• Testo mostrato:

À plein temps: il film francese da Venezia a Napoli

À plein temps

Gran successo di pubblico e di critica per il nuovo film di Éric Gravel, “À plein temps”, proiettato all’Istituto francese di Napoli nell’ambito della rassegna “Venezia a Napoli. Il cinema esteso”. 

È stato presentato nella splendida cornice dell’Istituto francese di Napoli in via Crispi, anche conosciuto come “il Grenoble” dal nome del palazzo che lo ospita, il nuovo film del regista canadese Éric Gravel, francese d’adozione, presente in sala alla première napoletana insieme al produttore Nicolas Sanfaute, a loro volta introdotti dal console francese Laurent Burin des Roziers e raggiunti a fine pellicola da Antonella Di Nocera, ideatrice del festival “Venezia a Napoli. Il cinema esteso”, giunto ormai al decimo anniversario di attività.

• Blocco dati:

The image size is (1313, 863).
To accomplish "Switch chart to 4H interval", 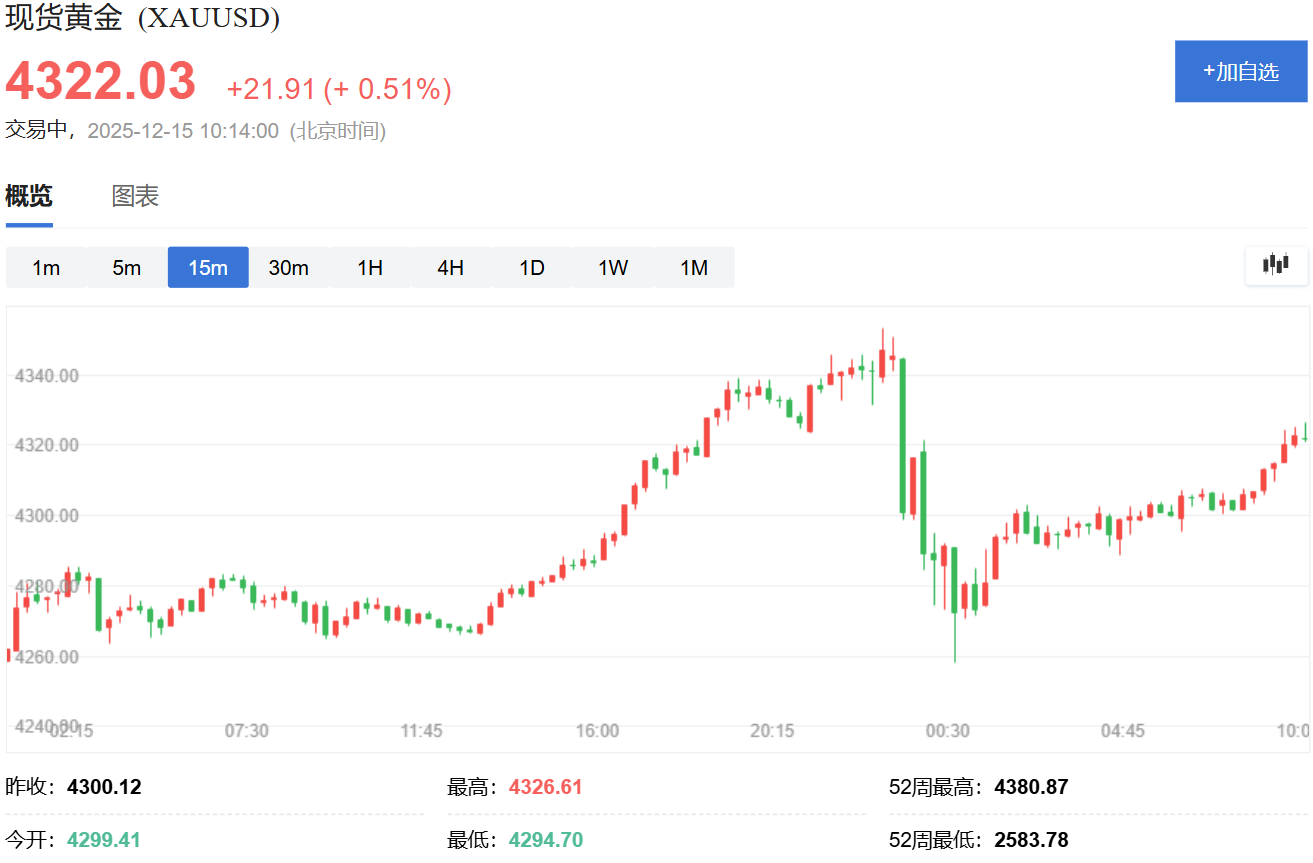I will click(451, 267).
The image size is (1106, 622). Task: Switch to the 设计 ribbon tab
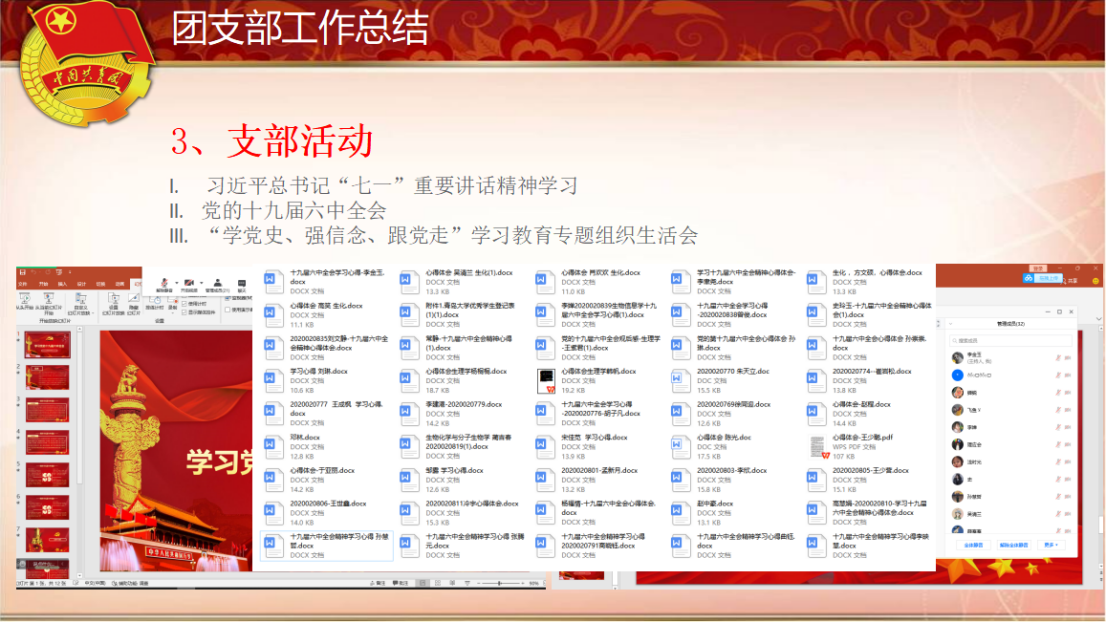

• Consegna: Ricopia per favore per intero il testo sul film «À plein temps», senza cambiare nulla.

• Risposta scritta:
À plein temps: il film francese da Venezia a Napoli

À plein temps

Gran successo di pubblico e di critica per il nuovo film di Éric Gravel, “À plein temps”, proiettato all’Istituto francese di Napoli nell’ambito della rassegna “Venezia a Napoli. Il cinema esteso”. 

È stato presentato nella splendida cornice dell’Istituto francese di Napoli in via Crispi, anche conosciuto come “il Grenoble” dal nome del palazzo che lo ospita, il nuovo film del regista canadese Éric Gravel, francese d’adozione, presente in sala alla première napoletana insieme al produttore Nicolas Sanfaute, a loro volta introdotti dal console francese Laurent Burin des Roziers e raggiunti a fine pellicola da Antonella Di Nocera, ideatrice del festival “Venezia a Napoli. Il cinema esteso”, giunto ormai al decimo anniversario di attività.